■ Exercise instructions
Format the non-blank lines of the records below as a Markdown table with the columns "Row" and "Record line," numbering the rows in order. Leave the pictures out of the table.

═════ Material for this task

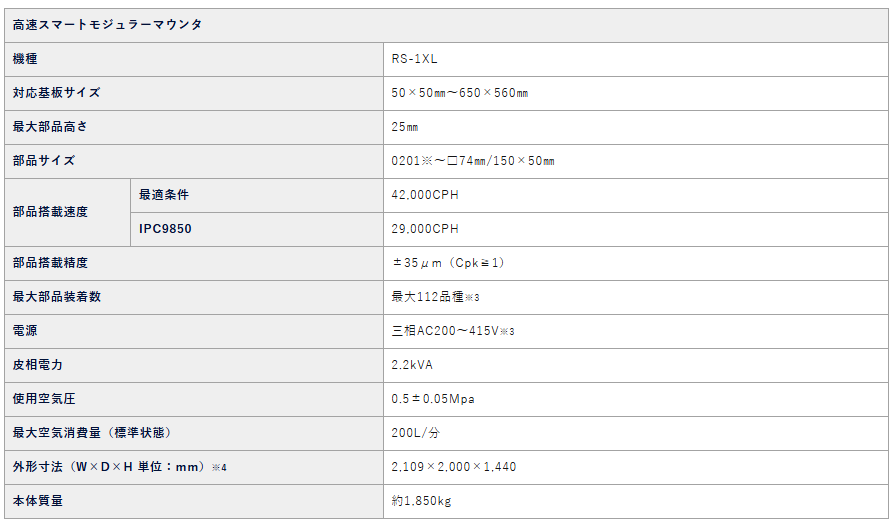Select the 最大112品種 value cell

pos(636,297)
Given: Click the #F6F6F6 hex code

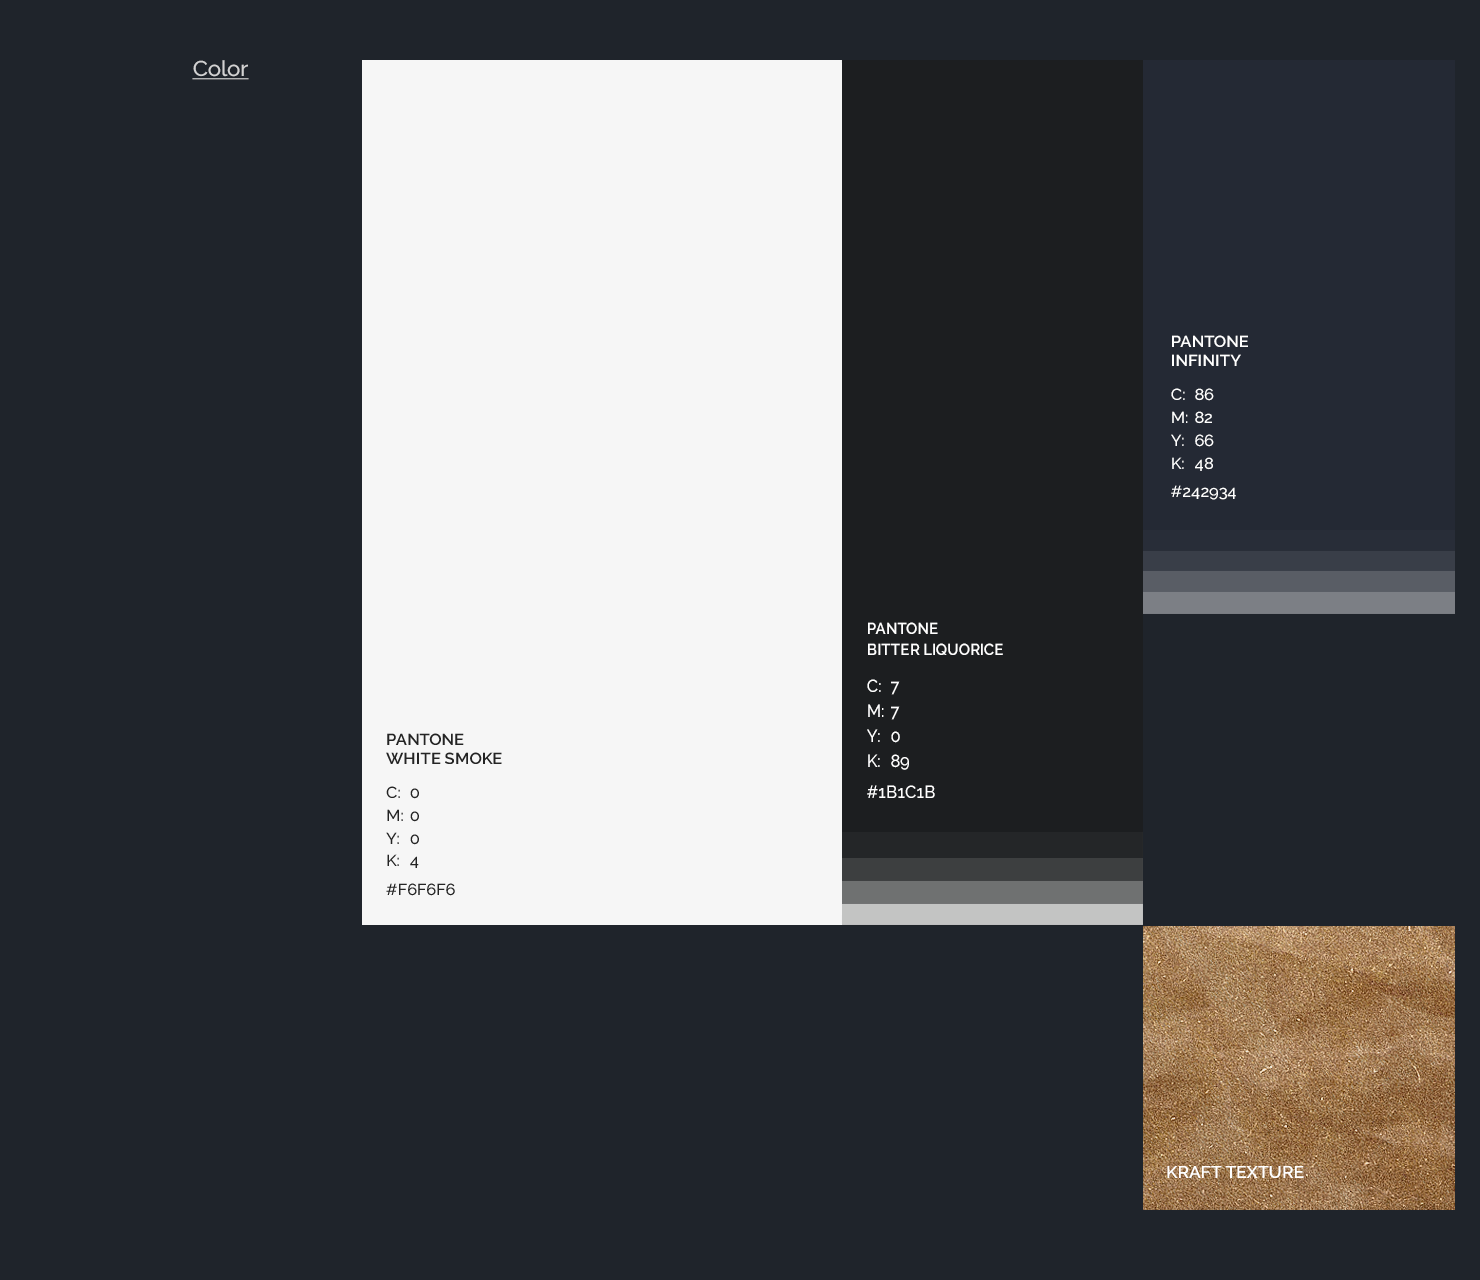Looking at the screenshot, I should point(420,889).
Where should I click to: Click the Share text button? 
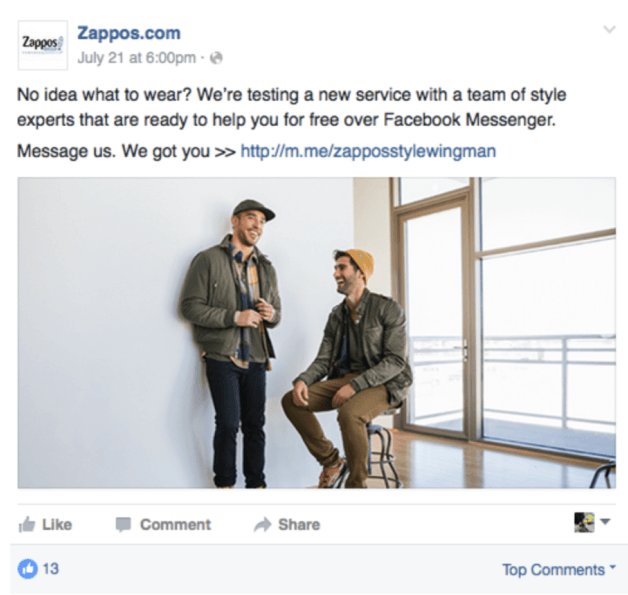click(x=299, y=525)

══════════

■ Written answer
| Row | Record line |
|---|---|
| 1 | Select the 最大112品種 value cell |
| 2 | pos(636,297) |
| 3 | Given: Click the #F6F6F6 hex code |
| 4 | Looking at the screenshot, I should point(420,889). |
| 5 | Where should I click to: Click the Share text button?  |
| 6 | click(x=299, y=525) |